So this is the 2013 Science paper and, and this is what I

did here is I pulled out one of the villages, village 26 in particular.

And here the nodes are, are color-coded by caste.

And in particular, the blue nodes are what are known as scheduled castes and

scheduled tribes, so these are castes that

are under affirmative action by the Indian government.

The reds are general castes and otherwise backward castes.

So these are not affirmative action castes.

So.

This is a differences in caste, and then we could look here,

and we could say okay, let's do the very simple block model.

We're just going to see what's the probability of linking with somebody of

your same caste compared to linking with somebody of a different caste.

So here we can go through and just directly count how

many links there are among members of the same caste and

going across castes, where caste here is

just this dichotomous version actually, the particular caste.

There is quite a number of castes in these villages.

So what do we end up with, if you

do the count here the probability of having a link.

Between a red and a blue node in this graph is 0.006, the probability

of having a link between either two reds or two blues is 0.089.

So more than ten times more likely to have a link within the same

caste as a caste designation in this case, as oppose to going across this boundary.

And so we see that it indeed there is a

substantial homophily based on this kind of simple block model.

And that block model then allows us to, to, keep track of these things.

And if we hadn't colored these nodes, it's

not so obviously that we would see that there

is a, a strong dichotomy here as once we

start keeping track of this and then estimating directly.

Now, we could have not had the pictures of the, of

the colors here, and we could have tried to discover that.

That's known as community detection or clustering algorithms.

So there's ways in which we could begin to look for things.

And we might begin to say, okay, look actually this,

even the blues look like they're segmented into different groups.

We could try and, and fit,

and see whether there's additional blocks, and whether there is more density in here

than over here and your algorithms and techniques people use for doing that.

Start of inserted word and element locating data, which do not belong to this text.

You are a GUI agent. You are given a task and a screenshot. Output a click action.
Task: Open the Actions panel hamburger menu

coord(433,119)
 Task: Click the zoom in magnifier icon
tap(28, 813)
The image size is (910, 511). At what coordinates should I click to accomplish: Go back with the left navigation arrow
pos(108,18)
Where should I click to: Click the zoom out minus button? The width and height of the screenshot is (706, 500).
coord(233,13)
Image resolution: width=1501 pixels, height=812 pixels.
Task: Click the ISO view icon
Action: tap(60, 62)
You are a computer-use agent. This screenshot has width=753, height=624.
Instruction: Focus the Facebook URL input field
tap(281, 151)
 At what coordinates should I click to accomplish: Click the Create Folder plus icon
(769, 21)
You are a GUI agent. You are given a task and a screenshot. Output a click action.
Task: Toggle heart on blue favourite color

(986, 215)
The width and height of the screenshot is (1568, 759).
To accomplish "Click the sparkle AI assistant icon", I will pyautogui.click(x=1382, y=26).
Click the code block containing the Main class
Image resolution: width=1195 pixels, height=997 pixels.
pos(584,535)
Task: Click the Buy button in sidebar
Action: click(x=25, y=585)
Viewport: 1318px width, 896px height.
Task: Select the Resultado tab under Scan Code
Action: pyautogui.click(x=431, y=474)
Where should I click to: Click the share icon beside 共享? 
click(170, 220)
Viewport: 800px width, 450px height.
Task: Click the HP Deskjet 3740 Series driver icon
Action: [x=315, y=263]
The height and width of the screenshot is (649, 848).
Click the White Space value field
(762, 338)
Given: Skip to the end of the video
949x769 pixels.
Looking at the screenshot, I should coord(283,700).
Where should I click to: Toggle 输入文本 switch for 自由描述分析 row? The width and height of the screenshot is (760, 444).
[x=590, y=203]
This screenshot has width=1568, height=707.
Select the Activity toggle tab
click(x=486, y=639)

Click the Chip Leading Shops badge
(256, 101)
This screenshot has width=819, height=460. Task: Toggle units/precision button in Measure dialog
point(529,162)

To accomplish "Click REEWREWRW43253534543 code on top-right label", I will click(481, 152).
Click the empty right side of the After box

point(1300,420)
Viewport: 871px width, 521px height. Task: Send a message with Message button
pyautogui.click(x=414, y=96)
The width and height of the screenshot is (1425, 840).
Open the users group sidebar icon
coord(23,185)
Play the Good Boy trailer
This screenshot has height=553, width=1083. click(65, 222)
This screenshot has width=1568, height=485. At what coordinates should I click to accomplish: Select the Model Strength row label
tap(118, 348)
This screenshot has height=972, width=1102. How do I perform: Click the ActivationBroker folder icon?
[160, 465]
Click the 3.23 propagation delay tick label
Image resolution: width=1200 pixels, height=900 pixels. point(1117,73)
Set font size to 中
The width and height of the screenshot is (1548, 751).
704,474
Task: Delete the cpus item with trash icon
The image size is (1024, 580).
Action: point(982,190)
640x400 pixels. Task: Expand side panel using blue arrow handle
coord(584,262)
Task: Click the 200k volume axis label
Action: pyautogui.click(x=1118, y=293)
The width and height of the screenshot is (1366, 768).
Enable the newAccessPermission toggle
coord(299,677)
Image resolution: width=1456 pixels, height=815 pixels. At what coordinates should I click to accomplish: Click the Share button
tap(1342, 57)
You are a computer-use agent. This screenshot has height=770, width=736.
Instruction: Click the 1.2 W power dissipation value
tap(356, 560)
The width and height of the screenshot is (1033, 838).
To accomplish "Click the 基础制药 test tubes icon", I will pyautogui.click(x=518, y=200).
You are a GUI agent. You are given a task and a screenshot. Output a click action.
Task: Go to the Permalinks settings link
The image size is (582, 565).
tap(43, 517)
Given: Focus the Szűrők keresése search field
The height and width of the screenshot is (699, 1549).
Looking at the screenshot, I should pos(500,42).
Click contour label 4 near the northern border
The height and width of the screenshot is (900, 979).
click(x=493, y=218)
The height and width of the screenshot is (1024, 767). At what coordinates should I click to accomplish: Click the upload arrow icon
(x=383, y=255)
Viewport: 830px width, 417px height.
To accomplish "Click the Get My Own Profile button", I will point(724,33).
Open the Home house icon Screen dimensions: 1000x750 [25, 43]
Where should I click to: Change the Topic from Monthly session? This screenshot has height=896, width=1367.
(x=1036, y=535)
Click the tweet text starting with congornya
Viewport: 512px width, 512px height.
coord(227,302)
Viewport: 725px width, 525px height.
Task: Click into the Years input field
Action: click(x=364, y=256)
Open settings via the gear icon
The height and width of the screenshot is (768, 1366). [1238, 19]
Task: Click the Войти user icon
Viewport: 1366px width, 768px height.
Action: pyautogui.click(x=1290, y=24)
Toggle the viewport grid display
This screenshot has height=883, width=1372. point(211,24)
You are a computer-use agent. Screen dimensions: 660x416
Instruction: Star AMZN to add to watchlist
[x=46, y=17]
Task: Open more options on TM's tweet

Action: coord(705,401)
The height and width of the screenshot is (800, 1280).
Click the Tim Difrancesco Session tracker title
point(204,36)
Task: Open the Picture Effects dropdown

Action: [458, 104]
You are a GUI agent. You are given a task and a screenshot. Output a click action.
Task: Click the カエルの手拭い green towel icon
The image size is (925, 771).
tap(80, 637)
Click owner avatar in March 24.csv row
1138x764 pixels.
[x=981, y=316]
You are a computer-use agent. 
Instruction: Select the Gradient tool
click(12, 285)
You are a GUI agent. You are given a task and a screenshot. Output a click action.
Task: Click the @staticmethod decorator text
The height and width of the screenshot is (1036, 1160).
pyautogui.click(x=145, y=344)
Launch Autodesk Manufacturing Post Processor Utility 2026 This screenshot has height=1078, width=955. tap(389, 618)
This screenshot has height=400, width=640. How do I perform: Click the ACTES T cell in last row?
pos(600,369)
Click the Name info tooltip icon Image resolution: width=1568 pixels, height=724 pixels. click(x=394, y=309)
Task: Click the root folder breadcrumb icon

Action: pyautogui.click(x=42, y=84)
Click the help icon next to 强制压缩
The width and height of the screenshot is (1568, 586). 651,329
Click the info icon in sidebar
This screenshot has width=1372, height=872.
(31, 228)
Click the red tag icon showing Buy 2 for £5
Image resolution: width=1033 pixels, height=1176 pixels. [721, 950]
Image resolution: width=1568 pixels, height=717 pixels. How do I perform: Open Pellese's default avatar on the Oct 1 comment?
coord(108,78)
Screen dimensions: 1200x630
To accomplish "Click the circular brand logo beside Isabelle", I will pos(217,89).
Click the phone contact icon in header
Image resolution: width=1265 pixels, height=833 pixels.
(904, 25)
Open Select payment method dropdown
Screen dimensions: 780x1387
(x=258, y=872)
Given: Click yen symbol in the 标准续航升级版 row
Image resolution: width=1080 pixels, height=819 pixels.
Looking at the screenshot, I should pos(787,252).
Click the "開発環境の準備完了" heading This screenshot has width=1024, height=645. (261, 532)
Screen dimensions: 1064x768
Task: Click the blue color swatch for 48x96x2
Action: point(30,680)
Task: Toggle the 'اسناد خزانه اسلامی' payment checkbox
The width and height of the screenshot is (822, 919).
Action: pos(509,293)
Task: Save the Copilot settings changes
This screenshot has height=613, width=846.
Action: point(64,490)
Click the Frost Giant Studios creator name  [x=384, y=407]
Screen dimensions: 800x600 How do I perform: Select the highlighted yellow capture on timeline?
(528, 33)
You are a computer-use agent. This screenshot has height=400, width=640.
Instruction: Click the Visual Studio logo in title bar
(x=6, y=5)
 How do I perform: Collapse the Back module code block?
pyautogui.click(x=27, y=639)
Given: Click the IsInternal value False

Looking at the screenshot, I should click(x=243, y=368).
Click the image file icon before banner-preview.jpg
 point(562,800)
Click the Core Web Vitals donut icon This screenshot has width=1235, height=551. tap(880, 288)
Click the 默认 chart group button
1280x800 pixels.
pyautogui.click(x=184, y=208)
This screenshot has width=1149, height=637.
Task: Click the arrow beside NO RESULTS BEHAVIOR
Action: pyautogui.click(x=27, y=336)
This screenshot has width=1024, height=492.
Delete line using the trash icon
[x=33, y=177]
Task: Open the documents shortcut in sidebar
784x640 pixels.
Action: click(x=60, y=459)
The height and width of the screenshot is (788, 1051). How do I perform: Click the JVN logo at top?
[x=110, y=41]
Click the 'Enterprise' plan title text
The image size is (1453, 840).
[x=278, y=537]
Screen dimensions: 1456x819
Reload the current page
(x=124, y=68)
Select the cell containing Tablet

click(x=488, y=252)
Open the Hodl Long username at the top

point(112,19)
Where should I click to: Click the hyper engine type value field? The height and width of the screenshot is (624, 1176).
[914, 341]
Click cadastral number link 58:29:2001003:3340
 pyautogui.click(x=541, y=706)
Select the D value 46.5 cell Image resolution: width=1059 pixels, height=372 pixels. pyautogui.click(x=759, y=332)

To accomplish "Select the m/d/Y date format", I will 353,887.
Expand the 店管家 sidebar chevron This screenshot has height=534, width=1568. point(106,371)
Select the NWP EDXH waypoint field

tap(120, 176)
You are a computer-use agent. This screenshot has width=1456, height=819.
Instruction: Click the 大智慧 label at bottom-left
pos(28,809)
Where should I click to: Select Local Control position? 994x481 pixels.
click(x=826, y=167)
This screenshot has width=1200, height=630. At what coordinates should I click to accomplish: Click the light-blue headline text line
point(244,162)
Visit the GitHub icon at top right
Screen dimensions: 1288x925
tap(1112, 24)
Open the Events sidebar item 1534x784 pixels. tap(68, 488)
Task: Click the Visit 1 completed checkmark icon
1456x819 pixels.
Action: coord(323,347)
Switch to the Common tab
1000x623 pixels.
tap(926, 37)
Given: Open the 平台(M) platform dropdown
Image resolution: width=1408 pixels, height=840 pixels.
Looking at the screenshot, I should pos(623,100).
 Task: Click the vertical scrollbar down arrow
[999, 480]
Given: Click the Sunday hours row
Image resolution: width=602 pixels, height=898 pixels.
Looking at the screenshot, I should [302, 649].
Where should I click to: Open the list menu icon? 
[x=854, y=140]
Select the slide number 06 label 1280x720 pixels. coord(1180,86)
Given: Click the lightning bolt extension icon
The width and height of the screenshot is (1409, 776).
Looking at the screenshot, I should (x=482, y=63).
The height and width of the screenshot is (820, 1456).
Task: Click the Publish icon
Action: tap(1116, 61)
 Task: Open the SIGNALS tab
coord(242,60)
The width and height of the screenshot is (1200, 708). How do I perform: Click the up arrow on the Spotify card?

So what's the important aspect that's missed from block models?

Well, the likelihood does depend on node attributes, either observed or, or latent.

But in practice. Often that the probability that that two

nodes have been interacting, so people would been interacting

could depend on whether they have friends in common.

So there is real social structure to it.

So let's you know, the fact that, that A and

B both have a common friend C makes it more

likely that they are going to be linked to each

other than if, if they didn't have a friend in common.

And so that could be an aspect, which independently of their

characteristics, people tend to meet people through other, through friends or

have reasons for spending time together in,

in triples and so forth, and that's going

to lead to extra things, so we're going to need richer models to capture that.

So next up we'll be talking about classes of models

that allow us to keep track of these explicit dependencies.

Which is going to make our life a little

more difficult statistically, because things aren't independent any longer,

but will allow us to capture a lot

of things in networks that are going to be important.